On to a few items of note. I just turned in my latest column on real estate and law firms for Law Firm Inc. late Friday. My columns are not online (yet), but you can subscribe to the print edition (free in the US!) at their website. I was reading this publication long before I became a contributor, and I am privileged to be writing for it.

Carolyn Elefant has a very nice redesign of her website, which brings in the new while also not straying so far from the old to make it look unfamiliar. I like the work, and I probably need to get in touch with the lexBlog folks one of these days about spiffying this place up.

Doug Cornelius has a highly-recommended post and article about financing an acquisition and construction lending with an emphasis on Massachusetts, where he practices. I've only done two deals in Massachusetts that I can recall offhand, and he reminded me of some of the quirks of working there. I did have a minor difference of opinion or two with Doug on some small matters, but nothing that would stop me from recommending the piece.

Thursday, January 17, 2008

Is it a commercial real estate crunch or a separation of wheat and chaff?

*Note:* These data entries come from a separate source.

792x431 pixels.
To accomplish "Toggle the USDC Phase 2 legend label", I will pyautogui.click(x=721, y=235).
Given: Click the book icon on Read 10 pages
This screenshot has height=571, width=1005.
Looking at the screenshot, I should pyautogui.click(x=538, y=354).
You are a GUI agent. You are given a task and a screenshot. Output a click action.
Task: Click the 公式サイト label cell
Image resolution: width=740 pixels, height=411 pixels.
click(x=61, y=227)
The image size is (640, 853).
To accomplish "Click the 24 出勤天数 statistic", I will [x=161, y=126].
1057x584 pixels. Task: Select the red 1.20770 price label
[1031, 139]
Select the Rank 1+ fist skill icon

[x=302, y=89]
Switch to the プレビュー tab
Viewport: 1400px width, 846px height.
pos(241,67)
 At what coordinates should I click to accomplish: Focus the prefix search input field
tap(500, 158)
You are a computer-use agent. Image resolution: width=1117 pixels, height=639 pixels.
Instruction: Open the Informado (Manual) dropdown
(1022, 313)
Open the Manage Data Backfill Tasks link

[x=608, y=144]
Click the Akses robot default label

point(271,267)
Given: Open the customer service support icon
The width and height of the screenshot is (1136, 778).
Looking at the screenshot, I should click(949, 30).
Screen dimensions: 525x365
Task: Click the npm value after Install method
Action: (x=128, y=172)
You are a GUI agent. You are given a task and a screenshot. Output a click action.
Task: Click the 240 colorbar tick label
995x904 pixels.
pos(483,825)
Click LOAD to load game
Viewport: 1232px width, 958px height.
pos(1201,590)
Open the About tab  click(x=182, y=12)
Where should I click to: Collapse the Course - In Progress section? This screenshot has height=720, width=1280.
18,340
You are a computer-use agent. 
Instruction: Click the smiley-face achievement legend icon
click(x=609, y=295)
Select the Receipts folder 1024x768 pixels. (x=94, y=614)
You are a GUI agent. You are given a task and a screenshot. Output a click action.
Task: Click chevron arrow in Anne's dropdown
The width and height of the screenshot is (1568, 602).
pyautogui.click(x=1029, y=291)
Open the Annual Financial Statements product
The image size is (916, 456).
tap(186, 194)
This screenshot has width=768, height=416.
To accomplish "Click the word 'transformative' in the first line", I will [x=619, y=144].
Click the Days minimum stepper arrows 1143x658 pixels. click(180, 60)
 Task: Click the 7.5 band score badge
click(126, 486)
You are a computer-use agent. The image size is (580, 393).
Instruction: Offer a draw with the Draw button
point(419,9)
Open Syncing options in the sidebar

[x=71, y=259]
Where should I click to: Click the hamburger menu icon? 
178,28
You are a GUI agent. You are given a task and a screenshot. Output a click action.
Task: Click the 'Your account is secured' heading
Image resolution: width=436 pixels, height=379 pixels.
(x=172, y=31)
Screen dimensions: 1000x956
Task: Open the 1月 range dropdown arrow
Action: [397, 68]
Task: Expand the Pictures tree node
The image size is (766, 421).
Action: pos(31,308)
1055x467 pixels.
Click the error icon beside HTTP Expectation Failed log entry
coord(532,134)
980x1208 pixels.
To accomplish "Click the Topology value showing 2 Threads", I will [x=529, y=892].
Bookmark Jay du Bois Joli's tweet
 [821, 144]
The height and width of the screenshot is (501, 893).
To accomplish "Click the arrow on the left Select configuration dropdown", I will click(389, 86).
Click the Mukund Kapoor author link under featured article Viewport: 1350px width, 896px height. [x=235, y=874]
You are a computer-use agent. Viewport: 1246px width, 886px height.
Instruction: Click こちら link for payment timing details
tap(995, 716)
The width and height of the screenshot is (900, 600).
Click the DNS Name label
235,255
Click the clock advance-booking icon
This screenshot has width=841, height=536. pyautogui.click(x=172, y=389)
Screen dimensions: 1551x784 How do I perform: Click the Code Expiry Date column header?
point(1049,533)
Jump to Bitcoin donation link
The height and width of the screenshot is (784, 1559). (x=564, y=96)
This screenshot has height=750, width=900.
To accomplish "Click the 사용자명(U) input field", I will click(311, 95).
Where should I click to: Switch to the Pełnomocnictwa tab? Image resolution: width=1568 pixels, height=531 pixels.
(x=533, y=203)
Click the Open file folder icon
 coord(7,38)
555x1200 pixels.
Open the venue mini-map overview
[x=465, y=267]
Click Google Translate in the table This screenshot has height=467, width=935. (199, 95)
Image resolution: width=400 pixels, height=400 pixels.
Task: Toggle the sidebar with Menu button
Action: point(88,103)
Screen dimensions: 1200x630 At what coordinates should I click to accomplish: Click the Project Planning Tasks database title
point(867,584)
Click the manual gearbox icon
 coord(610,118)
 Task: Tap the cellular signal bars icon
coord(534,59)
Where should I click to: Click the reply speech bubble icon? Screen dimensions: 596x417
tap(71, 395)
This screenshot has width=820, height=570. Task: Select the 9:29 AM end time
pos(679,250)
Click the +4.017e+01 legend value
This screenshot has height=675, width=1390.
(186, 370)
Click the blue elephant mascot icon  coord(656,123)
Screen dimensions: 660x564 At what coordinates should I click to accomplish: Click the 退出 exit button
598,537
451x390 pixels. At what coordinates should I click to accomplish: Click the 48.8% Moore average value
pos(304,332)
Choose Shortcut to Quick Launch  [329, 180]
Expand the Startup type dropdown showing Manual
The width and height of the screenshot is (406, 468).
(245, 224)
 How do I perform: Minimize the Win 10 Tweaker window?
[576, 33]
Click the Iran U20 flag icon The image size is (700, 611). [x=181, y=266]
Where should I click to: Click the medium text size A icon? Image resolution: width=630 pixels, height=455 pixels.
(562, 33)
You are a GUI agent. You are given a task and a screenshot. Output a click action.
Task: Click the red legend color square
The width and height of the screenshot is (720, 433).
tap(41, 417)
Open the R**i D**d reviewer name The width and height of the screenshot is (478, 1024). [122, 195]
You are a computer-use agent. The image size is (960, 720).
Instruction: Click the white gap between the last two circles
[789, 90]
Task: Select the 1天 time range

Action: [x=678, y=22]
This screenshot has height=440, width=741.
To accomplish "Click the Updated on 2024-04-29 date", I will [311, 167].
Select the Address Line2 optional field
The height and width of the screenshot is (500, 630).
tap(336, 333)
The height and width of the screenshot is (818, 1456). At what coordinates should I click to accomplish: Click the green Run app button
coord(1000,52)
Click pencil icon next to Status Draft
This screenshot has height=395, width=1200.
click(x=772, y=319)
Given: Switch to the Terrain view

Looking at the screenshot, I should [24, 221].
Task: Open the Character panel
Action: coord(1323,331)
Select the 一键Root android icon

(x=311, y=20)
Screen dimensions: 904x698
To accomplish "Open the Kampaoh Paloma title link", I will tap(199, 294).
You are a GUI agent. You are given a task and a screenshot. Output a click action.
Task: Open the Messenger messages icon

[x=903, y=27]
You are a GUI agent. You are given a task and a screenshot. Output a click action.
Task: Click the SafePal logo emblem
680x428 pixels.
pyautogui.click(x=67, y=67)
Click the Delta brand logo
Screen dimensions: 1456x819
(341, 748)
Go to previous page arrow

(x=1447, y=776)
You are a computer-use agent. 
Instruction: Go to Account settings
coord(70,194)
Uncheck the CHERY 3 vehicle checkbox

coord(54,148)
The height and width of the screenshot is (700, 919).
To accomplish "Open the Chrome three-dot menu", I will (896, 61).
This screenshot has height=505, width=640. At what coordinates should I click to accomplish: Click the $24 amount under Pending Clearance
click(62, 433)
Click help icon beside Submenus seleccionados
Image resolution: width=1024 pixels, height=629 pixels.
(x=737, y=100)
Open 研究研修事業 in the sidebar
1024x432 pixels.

I say the latter. Why? You had to expect that over-levered and too-optimistic deals were going to tank. Yes, the credit crunch is hitting commercial properties, especially when you want to do a high LTV deal. I'm not so sure whether that means it is a crunch or just plain sanity.

Take today's Journal article on high-profile defaults and the Macklowe saga for refinancing. What is the leverage on the Eichner project, which is a casino/condotel in Vegas? (Gee, think we have a few of those around?) And how highly levered is Harry Macklowe again? These guys have made fortunes, as the article says, "living on the edge." Not everyone is that edgy, so to speak.

So I'm not going to be a lemming, even if, as Moody's predicts, "the corporate default rate for the construction and building industry could reach 12% this year the hotel, gaming and leisure industries." Why? The opportunistic investors are waiting, ready to pounce. One told me last week that s/he expected to have a huge year picking up properties from the people who did not invest wisely.

Tuesday, January 15, 2008

You want real estate statistics? Here you go!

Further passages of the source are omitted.